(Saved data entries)
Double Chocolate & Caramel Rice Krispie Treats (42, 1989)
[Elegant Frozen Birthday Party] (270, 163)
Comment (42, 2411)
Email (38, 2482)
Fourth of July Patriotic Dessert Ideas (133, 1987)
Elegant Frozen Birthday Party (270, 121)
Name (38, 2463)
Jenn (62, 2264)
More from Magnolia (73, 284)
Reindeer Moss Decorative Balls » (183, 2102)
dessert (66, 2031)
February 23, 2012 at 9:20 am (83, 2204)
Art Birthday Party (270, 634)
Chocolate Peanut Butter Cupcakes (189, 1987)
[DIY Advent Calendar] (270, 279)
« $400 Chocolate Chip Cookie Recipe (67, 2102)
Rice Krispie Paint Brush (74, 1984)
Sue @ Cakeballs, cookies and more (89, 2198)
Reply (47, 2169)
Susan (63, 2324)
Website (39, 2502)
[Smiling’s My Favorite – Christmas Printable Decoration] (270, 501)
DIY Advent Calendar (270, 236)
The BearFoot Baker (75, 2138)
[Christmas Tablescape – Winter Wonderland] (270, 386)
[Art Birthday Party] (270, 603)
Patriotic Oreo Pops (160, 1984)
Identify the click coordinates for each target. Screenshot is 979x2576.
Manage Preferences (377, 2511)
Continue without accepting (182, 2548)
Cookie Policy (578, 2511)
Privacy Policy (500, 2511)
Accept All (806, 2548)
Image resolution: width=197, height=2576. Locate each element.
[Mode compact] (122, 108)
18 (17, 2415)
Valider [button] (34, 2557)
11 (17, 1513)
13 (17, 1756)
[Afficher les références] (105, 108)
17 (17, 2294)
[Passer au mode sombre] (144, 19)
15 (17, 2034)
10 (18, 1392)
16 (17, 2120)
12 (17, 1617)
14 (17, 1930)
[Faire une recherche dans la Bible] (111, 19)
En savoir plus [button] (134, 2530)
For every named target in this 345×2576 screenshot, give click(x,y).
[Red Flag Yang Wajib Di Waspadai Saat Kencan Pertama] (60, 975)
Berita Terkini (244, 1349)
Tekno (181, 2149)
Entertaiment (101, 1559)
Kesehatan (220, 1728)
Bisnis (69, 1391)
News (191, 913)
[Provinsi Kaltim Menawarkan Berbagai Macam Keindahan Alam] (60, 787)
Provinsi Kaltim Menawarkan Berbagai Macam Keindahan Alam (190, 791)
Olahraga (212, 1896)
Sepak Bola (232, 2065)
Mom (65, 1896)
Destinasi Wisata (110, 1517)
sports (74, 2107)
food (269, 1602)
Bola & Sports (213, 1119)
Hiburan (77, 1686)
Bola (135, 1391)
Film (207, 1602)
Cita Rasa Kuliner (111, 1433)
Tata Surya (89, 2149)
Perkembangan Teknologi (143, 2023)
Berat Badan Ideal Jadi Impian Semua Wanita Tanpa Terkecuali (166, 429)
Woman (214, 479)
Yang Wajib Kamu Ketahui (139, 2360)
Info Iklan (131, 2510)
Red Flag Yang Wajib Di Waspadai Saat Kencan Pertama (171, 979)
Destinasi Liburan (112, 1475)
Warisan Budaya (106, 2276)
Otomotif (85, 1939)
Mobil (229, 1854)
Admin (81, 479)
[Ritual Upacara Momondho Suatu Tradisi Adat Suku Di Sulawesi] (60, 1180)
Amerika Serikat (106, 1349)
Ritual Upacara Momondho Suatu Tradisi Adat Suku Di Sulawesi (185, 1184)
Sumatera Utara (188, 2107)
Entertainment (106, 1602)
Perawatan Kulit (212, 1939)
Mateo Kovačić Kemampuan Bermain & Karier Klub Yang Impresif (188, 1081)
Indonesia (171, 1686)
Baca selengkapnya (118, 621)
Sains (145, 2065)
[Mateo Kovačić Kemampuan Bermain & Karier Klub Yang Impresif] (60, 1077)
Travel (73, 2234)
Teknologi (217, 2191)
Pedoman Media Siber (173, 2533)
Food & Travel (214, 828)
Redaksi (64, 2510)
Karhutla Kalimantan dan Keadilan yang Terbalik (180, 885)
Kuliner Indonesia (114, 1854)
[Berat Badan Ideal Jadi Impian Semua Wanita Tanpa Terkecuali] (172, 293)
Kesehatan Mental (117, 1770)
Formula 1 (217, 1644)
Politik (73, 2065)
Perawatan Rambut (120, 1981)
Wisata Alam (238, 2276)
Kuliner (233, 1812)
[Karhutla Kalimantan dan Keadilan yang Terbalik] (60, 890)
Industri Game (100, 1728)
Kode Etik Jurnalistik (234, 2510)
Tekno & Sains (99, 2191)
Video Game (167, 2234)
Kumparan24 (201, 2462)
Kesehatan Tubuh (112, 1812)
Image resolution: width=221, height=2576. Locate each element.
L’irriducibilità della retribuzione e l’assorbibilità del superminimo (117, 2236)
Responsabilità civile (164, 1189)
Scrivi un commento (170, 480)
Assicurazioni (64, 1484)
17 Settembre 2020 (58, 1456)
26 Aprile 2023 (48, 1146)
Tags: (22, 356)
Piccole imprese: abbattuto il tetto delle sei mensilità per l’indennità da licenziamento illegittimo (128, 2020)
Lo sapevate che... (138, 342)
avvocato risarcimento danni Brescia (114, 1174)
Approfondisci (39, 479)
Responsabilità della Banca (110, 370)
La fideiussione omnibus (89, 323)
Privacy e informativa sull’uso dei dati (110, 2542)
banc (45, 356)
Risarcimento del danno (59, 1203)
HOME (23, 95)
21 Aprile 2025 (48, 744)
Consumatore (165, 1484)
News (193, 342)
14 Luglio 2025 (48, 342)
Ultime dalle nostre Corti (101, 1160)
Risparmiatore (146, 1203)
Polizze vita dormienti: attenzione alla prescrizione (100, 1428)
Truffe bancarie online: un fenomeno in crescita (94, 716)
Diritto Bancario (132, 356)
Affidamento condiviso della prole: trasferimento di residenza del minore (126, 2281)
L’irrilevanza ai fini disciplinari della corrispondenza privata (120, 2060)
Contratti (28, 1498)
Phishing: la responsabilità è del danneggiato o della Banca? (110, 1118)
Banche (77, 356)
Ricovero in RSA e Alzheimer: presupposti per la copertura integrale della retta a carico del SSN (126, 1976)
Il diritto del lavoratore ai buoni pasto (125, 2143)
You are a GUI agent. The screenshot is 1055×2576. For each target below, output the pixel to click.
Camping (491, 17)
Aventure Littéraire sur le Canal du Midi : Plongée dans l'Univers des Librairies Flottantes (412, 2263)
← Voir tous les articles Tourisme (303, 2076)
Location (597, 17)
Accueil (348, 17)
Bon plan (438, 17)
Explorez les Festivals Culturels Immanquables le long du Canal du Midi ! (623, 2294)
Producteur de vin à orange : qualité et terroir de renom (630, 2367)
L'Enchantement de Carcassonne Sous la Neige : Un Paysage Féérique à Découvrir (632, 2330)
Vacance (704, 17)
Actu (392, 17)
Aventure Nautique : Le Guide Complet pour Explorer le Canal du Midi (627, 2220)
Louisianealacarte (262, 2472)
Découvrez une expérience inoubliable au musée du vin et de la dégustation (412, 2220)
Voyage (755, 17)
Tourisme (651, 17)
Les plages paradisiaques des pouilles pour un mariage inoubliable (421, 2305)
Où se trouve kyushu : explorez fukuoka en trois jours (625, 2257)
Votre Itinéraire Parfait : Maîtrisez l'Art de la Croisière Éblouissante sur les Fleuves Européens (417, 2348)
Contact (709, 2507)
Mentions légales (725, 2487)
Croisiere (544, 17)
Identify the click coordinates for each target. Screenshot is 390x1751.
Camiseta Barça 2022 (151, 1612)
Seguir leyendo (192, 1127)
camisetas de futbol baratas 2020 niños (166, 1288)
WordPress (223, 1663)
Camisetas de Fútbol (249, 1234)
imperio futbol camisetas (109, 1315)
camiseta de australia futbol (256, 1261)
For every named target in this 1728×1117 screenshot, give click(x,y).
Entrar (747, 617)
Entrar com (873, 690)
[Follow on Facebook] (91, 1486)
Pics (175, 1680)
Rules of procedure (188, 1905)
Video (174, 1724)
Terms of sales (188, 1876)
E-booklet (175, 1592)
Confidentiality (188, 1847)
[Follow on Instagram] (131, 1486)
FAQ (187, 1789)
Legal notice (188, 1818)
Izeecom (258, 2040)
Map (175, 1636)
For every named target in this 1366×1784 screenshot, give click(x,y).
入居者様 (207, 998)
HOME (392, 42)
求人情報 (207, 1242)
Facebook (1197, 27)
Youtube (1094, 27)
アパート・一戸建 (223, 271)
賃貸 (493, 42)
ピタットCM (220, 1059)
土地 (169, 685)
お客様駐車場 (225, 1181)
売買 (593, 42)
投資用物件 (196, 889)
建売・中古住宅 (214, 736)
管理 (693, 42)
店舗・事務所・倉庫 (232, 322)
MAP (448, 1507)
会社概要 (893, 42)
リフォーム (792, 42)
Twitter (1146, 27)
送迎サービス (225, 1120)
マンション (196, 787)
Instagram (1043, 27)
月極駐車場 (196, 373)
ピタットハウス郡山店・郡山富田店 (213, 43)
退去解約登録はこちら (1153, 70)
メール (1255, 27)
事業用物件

*What you are asked to do:*
Output the line containing "マンション (196, 787)" and each line after it through the close of the entries, unchanged and with no other lines.

*Solution for this task:*
マンション (196, 787)
Instagram (1043, 27)
月極駐車場 (196, 373)
ピタットハウス郡山店・郡山富田店 (213, 43)
退去解約登録はこちら (1153, 70)
メール (1255, 27)
事業用物件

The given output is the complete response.